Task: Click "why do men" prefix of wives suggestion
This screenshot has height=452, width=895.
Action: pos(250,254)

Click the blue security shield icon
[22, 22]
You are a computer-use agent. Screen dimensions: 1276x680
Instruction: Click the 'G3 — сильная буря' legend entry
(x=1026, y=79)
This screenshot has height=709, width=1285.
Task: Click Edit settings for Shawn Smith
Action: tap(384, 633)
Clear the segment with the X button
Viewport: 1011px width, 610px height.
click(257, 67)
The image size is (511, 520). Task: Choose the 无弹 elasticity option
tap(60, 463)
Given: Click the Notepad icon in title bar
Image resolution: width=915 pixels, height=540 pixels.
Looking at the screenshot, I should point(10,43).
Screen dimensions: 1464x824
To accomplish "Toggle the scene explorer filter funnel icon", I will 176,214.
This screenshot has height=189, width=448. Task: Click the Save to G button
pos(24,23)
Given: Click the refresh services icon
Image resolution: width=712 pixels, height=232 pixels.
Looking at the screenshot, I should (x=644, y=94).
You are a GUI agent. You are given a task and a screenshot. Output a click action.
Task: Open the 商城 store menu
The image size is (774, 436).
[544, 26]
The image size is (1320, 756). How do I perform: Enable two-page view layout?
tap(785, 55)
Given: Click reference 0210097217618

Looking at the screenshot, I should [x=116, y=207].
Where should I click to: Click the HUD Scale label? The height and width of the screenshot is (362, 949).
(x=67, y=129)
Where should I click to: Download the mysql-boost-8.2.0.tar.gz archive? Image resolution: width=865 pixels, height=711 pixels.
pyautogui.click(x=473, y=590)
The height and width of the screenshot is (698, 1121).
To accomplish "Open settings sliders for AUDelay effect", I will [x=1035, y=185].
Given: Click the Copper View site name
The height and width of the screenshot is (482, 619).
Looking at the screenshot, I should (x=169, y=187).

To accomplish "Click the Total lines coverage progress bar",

• [Written request]:
Rewrite the material above with every "Image resolution" changed to "Screen resolution", leaving everything else as it is.

• [Task result]:
Task: Click "why do men" prefix of wives suggestion
This screenshot has height=452, width=895.
Action: pos(250,254)

Click the blue security shield icon
[22, 22]
You are a computer-use agent. Screen dimensions: 1276x680
Instruction: Click the 'G3 — сильная буря' legend entry
(x=1026, y=79)
This screenshot has height=709, width=1285.
Task: Click Edit settings for Shawn Smith
Action: tap(384, 633)
Clear the segment with the X button
Viewport: 1011px width, 610px height.
click(257, 67)
The image size is (511, 520). Task: Choose the 无弹 elasticity option
tap(60, 463)
Given: Click the Notepad icon in title bar
Screen resolution: width=915 pixels, height=540 pixels.
Looking at the screenshot, I should point(10,43).
Screen dimensions: 1464x824
To accomplish "Toggle the scene explorer filter funnel icon", I will 176,214.
This screenshot has height=189, width=448. Task: Click the Save to G button
pos(24,23)
Given: Click the refresh services icon
Screen resolution: width=712 pixels, height=232 pixels.
Looking at the screenshot, I should (x=644, y=94).
You are a GUI agent. You are given a task and a screenshot. Output a click action.
Task: Open the 商城 store menu
The image size is (774, 436).
[544, 26]
The image size is (1320, 756). How do I perform: Enable two-page view layout?
tap(785, 55)
Given: Click reference 0210097217618

Looking at the screenshot, I should [x=116, y=207].
Where should I click to: Click the HUD Scale label? The height and width of the screenshot is (362, 949).
(x=67, y=129)
Where should I click to: Download the mysql-boost-8.2.0.tar.gz archive? Screen resolution: width=865 pixels, height=711 pixels.
pyautogui.click(x=473, y=590)
The height and width of the screenshot is (698, 1121).
To accomplish "Open settings sliders for AUDelay effect", I will [x=1035, y=185].
Given: Click the Copper View site name
The height and width of the screenshot is (482, 619).
Looking at the screenshot, I should (x=169, y=187).

To accomplish "Click the Total lines coverage progress bar",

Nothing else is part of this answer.